Mein Name ist Marius, ich bin 20 Jahre alt und studiere momentan über die Bundeswehr im 3. Semester Medizin in Münster.
Im Rahmen meiner Allgemeinen Grundausbildung beim Sanitätslehrregiment in Feldkirchen habe ich mich vor knapp 2 Jahren mit der gesamten Kompanie typisieren lassen. Schon damals war ich davon überzeugt, dass eine Registrierung selbstverständlich ist und einem Patienten neue Hoffnung und ein Leben schenken kann.

Im November 2013 wurde ich angerufen. Die freundliche Mitarbeiterin der Stiftung erklärte mir ausführlich, dass es eine Übereinstimmung mit einer Leukämie Patientin in Frankreich gäbe und ich erklärte mich bereit eine erweiterte Blutprobe zur labortechnischen Untersuchung zu schicken.
Nach ein paar Wochen bekam ich die HLA- Merkmale und weitere Ergebnisse per Post, die soweit mit der Patientin übereinstimmten. Der nächste Anruf informierte mich darüber, dass die behandelnden Ärzte mich als potentiellen Spender ausgewählt hatten, somit wurde ich nun genauer über die periphere Stammzellentnahme und das weitere Prozedere aufgeklärt. Die damit verbundene Voruntersuchung absolvierte ich in Ratingen beim dortigen Blutspendedienst West. Leider war mir eine Anreise nach Birkenfeld aus studientechnischen Gründen nicht möglich, sodass die für mich zuständige Mitarbeiterin der Stefan-Morsch Stiftung eine Zugverbindung und Termine organisierte.
Insgesamt habe ich mich während dieser Zeit sehr gut aufgehoben gefühlt. Die Mitarbeiter waren stets erreichbar und haben sich bei Rückfragen ausführlich Zeit genommen. Auch finanziell wurde alles von der Stiftung übernommen, weshalb diese aber logischerweise auch auf Spenden und Unterstützung angewiesen ist.

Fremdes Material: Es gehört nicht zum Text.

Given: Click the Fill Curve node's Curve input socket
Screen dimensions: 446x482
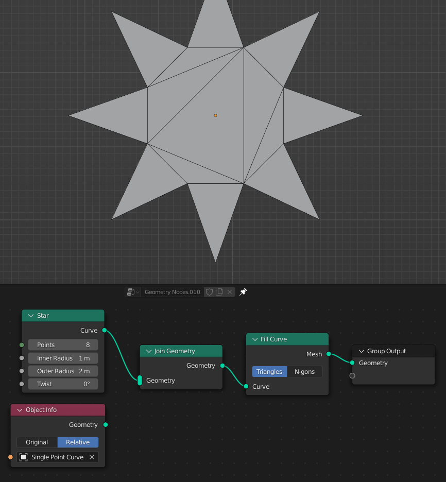Looking at the screenshot, I should [246, 386].
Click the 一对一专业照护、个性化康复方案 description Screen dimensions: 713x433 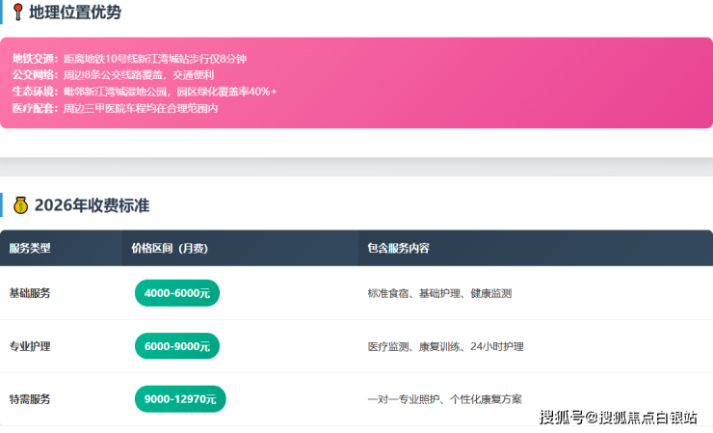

Nach der Voruntersuchung habe ich das Medikament Granocyte (G-CSF) mit nach Hause bekommen. Dieses musste ich einige Tage vor der Spende subkutan spritzen, was nicht weiter ein Problem war. Es wurde sogar angeboten einen Pflegedienst zu arrangieren, der dies alle 12h übernimmt. Von vornherein wurde ich sowohl seitens der Stiftung als auch durch die Ärzte über die Nebenwirkungen einer Granulozyten Anreicherung in Kenntnis gesetzt. Zur Sicherheit wurde ich mit Schmerzmitteln und Notfall-Nummer ausgestattet. Trotz aller Erwartungen blieben typische Symptome bei mir allerdings komplett aus, weshalb ich schon befürchtete, dass das Medikament nicht korrekt anschlägt, was sich schließlich bei der Spende glücklicherweise als falsch herausstellte.
Schon am Tag vor der Spende durfte ich anreisen und in einem nahegelegenem Hotel übernachten, sodass ich am nächsten Morgen pünktlich um 8 Uhr zur Entnahme eintraf. Dort wurde ich direkt zur Apherese angeschlossen. Nach 5 Stunden war die Spende erfolgreich beendet, ich fühlte mich zwar etwas müde und schlapp, aber das Gefühl, etwas wirklich Gutes getan zu haben überwiegte alles.

Letztendlich setzt sich die Stefan-Morsch Stiftung für jeden Spender individuell ein und betreut ihn ausgiebig. Ich würde mir wünschen, dass sich mehr Menschen typisieren lassen, da es wirklich ein großer Aufwand ist und man im Falle einer Spende sehr gut aufgehoben und versorgt ist. Das Gefühl jemandem geholfen zu haben und hoffentlich sogar das Leben gerettet zu haben ist es allemal wert!